The first UK university to divest from Israeli apartheid is Leeds

The University of Leeds Palestine Solidarity Group, which organized the campaign for divestment. (Facebook)

Update appended below.

Leeds has become the first UK university to divest from firms involved in the Israeli arms trade, after a boycott, divestment and sanctions campaign by Palestine solidarity activists.

A spokesperson revealed to the Leeds student newspaper The Gryphon on Friday that the university has “divested of our holdings in Airbus, United Technologies and Keyence Corporation.”

The holdings had been worth more than $1.2 million.

All three corporations trade military equipment with Israel.

The move came as a reaction to campus activists who had called for the university to divest from four firms in an open letter at the end of October.

The fourth firm was bank HSBC.

The university’s almost $1.7 million holdings in HSBC remain in place for now, despite the bank’s $1 billion investment in companies that arm Israel.

The university claimed to The Gryphon that its HSBC holdings involved “no direct investment in armament companies,” but said it was “in dialogue to understand investments in this area.”

“Massive success”

Leeds Palestine Solidarity Group welcomed the news in a statement on Friday.

“This is a massive success,” said the group’s co-president Evie Russell-Cohen. “We hope that it will only be the beginning of a wave change across UK universities.”
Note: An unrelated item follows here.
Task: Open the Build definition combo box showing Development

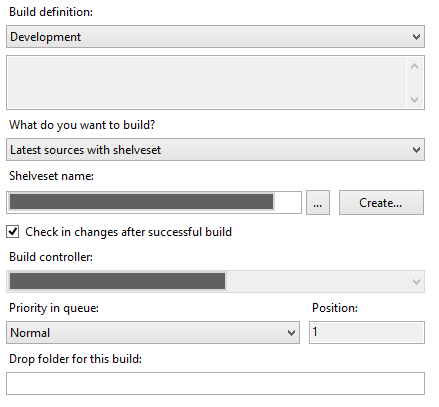Action: click(x=215, y=37)
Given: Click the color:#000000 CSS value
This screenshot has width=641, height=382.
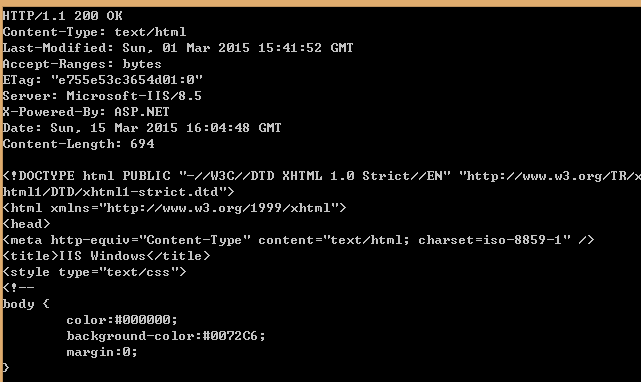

She said it was “clear that the Palestinian call for boycott, divestment and sanctions is being heard in the UK.”

The group’s media officer Yousef Abdel Fattah said, “We hope all UK universities heed our call and divest just like they did with apartheid South Africa in the 1980s.”

Abdel Fattah said that, “Palestinian students on campuses, like myself, have to live with the knowledge that our tuition fees are invested in companies manufacturing the same weapons used in violence against our loved ones.”

The open letter, signed by 23 staff members, 19 student societies and hundreds of students, criticized university management for using tuition fees “to invest in business activity which enables Israel’s violations of Palestinian human rights.”

It cited the killing of 2,251 Palestinians during Israel’s 2014 assault on Gaza, including 526 children.

Still work to do

The letter called on the university to divest from the four companies, and for the university to “adopt a stronger screening policy” for its investments.

It demanded management “impose broad boycotts and implement divestment initiatives against the state of Israel similar to those applied to South Africa in the apartheid era.”

Although the UK’s National Union of Students has for years had a pro-BDS policy, the Palestine Solidarity Campaign told The Electronic Intifada that Leeds was the first university to actually divest holdings in firms involved in the Israeli occupation.

Last year the Tshwane University of Technology in South Africa announced it was joining the academic boycott of complicit Israeli institutions, saying it supported the call to “boycott Israel and Israeli institutions for as long as Israel continues to violate the basic human rights of the Palestinian people.”

In 2009, Hampshire College in Amherst, Massachusetts, became the first in the US to divest from companies involved in the Israeli occupation.

As is common when big businesses divest from Israeli-linked holdings, the University of Leeds sought to downplay the role of the BDS movement, telling The Gryphon, the student newspaper, that its divestment from the three arms firms was part of it “climate active strategy.”

Update, 9 November

The day after this article was published, Leeds university released a further statement casting doubt on “inaccurate reports in the press” and reiterating their line about the “climate active strategy” they claim to have adopted.

The university said it “agreed to adopt a climate active strategy on 31 May 2018 and the university has been implementing this over the last four months,” divesting from the three companies on 15 October.

But Leeds University Palestine Solidarity Group responded in a statement today that in reality, none of the three companies the university divested from are part of the Fossil Free Campaign.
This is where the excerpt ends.